## DESCRIPTION OF THE TASK
Return each line of the data below that contains the string "Select". Case counts.

Entries on finding words and elements:
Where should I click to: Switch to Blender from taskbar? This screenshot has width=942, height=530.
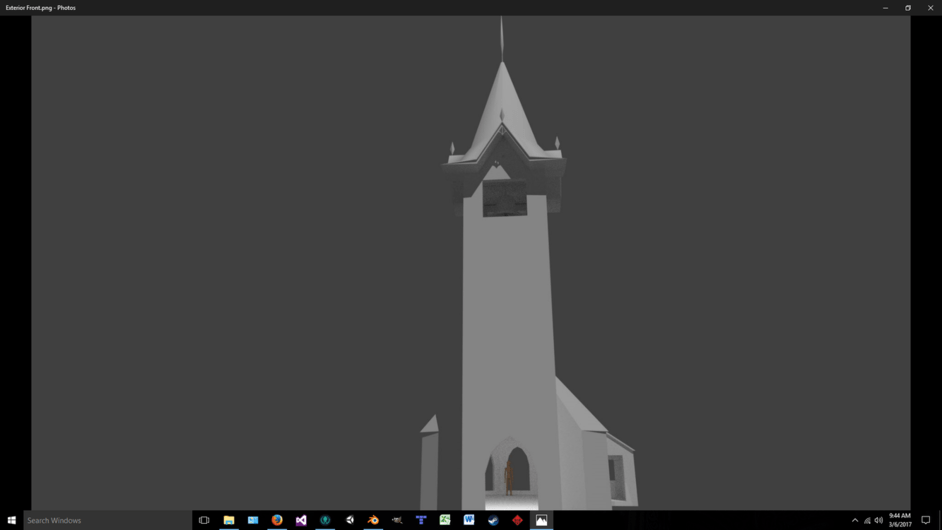click(373, 520)
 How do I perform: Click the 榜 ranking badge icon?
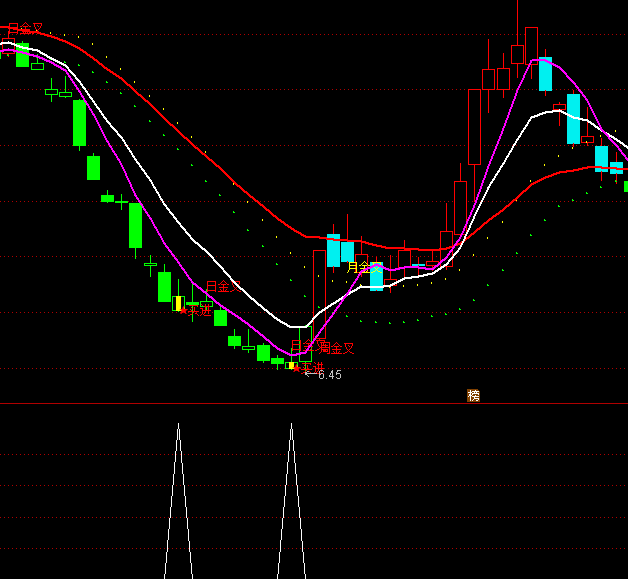(x=473, y=395)
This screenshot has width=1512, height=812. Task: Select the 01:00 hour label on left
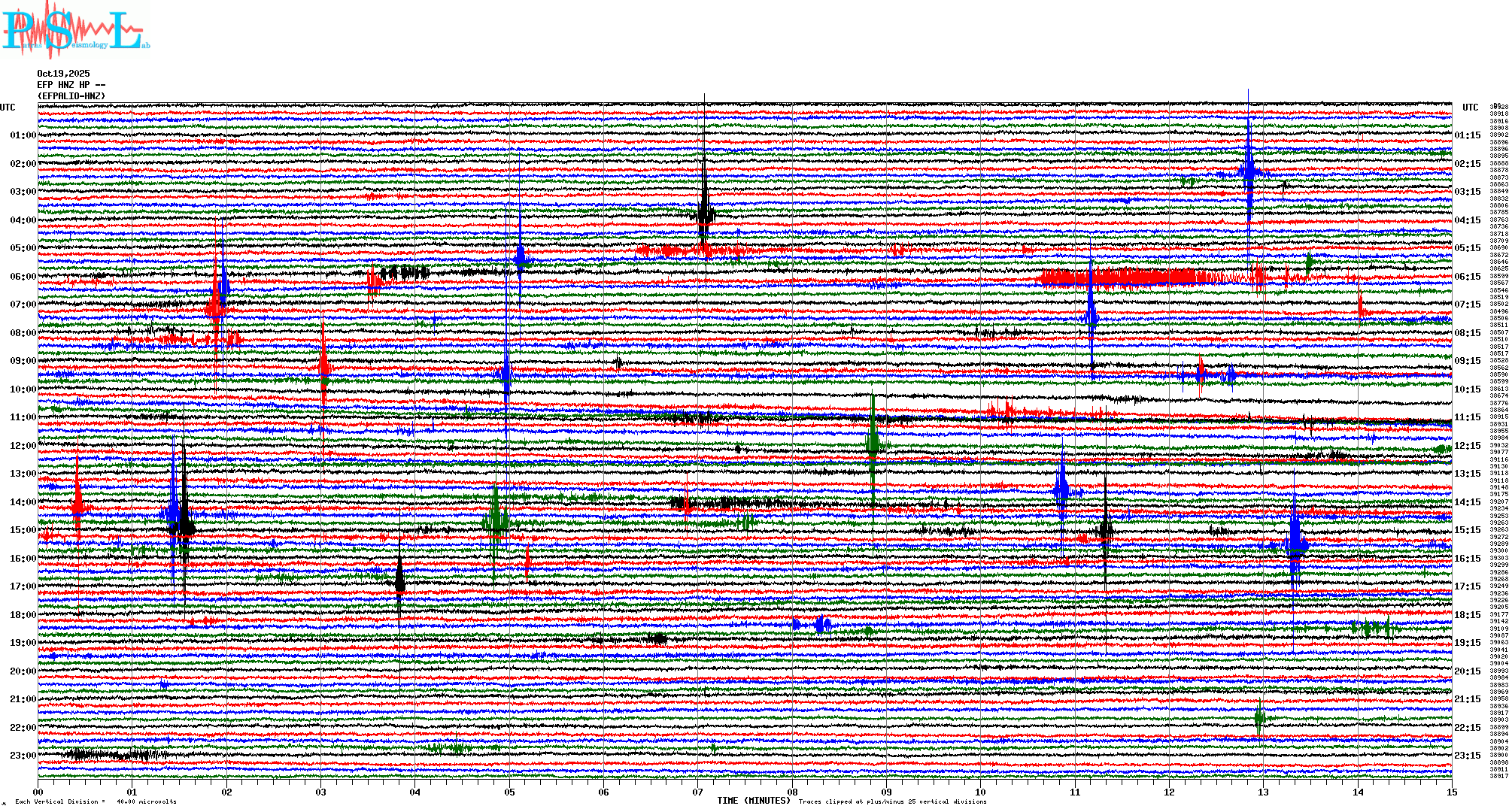[23, 135]
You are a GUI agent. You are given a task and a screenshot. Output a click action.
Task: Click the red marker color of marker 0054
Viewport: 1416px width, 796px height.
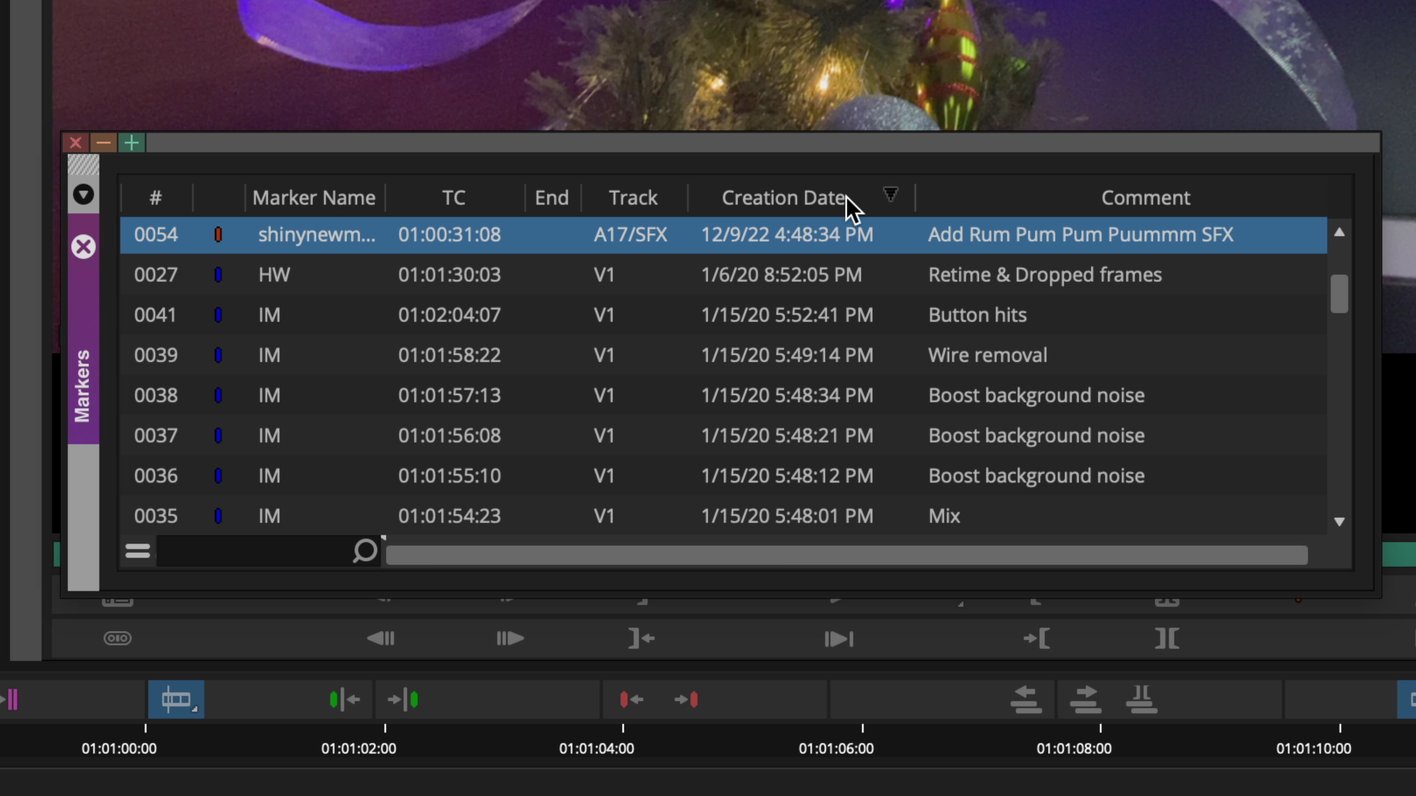pyautogui.click(x=218, y=235)
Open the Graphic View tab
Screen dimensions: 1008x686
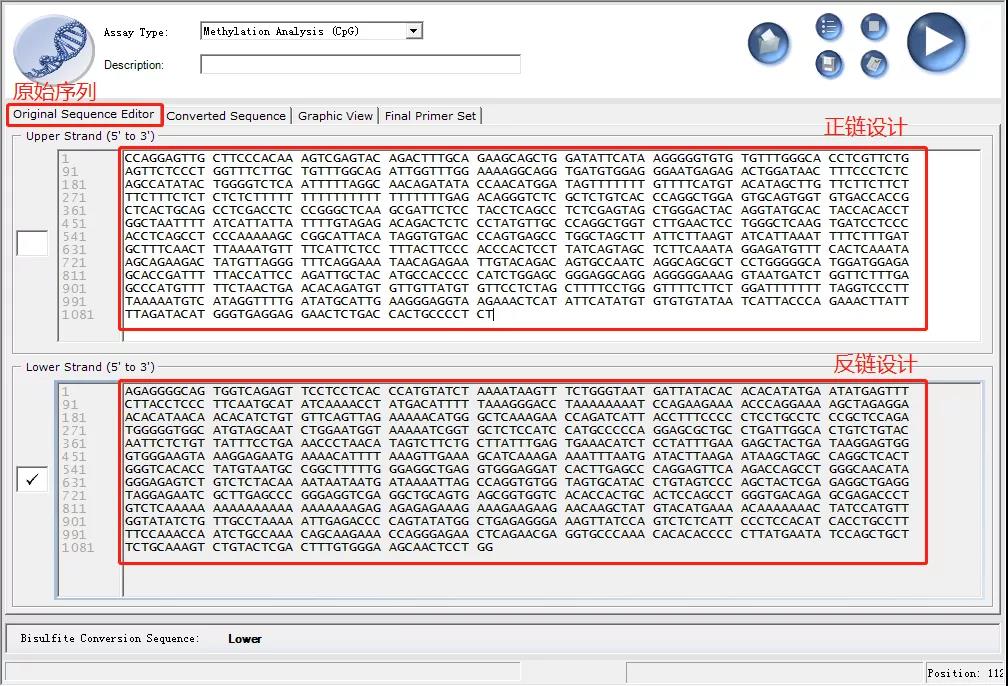(335, 116)
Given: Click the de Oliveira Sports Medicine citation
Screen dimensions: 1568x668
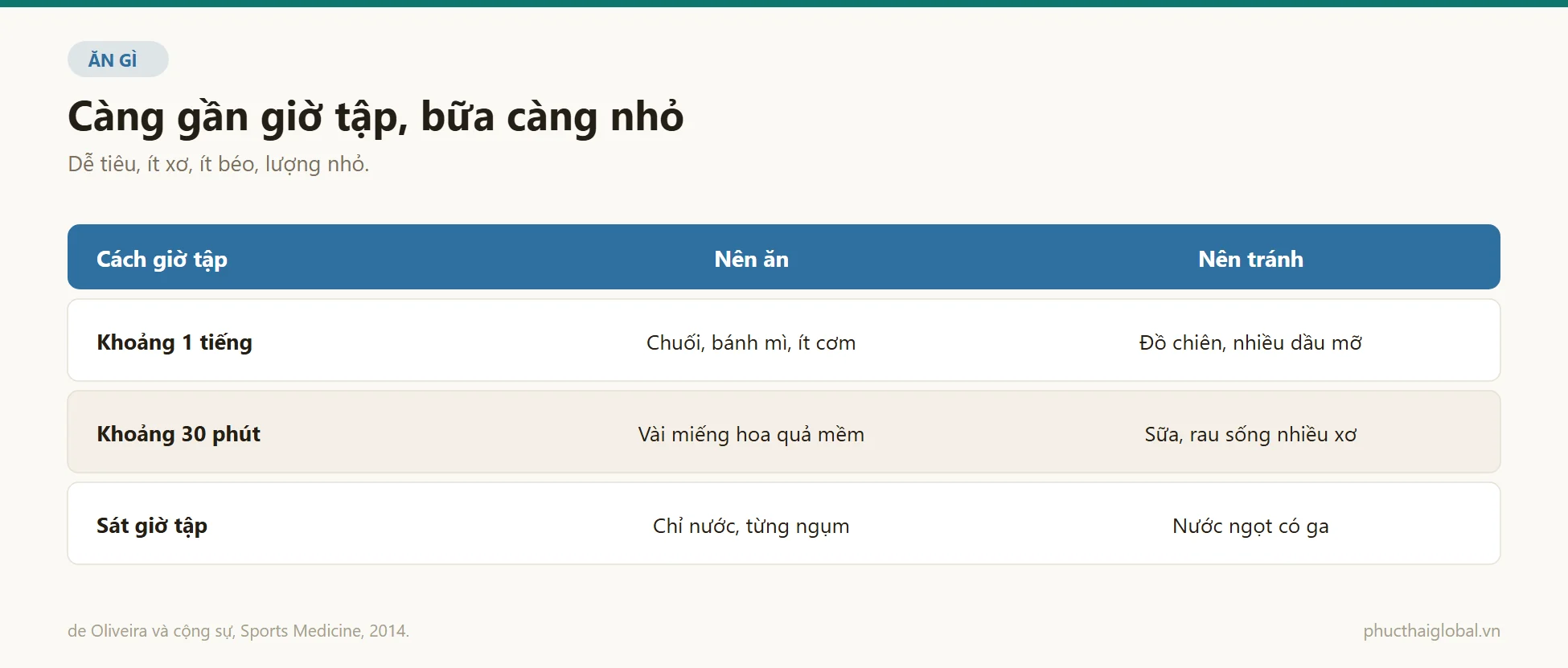Looking at the screenshot, I should click(238, 631).
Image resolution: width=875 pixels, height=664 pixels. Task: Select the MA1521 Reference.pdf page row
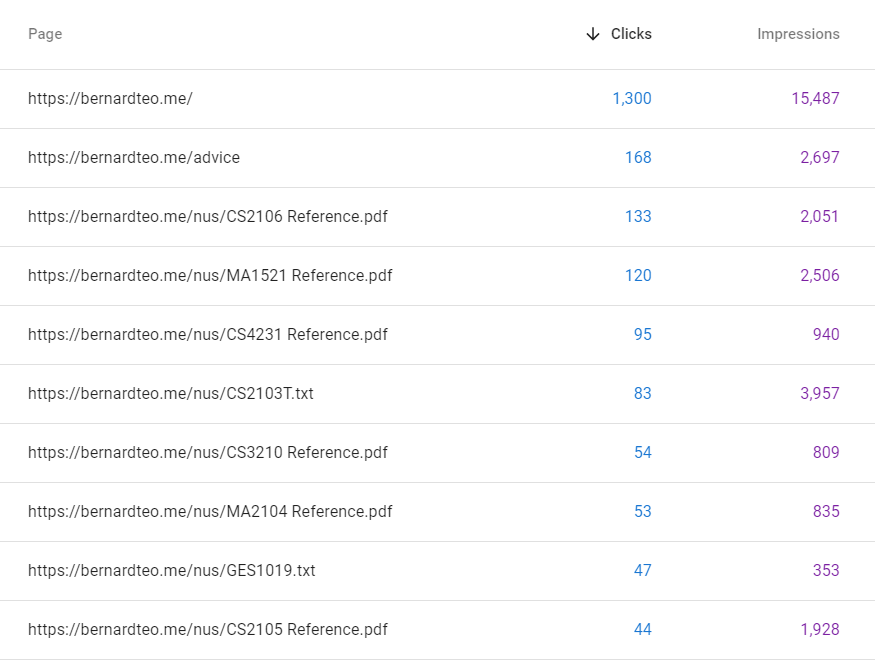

## WRITTEN ANSWER
This screenshot has width=1512, height=812. Task: Select the 01:00 hour label on left
Image resolution: width=875 pixels, height=664 pixels. Task: Select the MA1521 Reference.pdf page row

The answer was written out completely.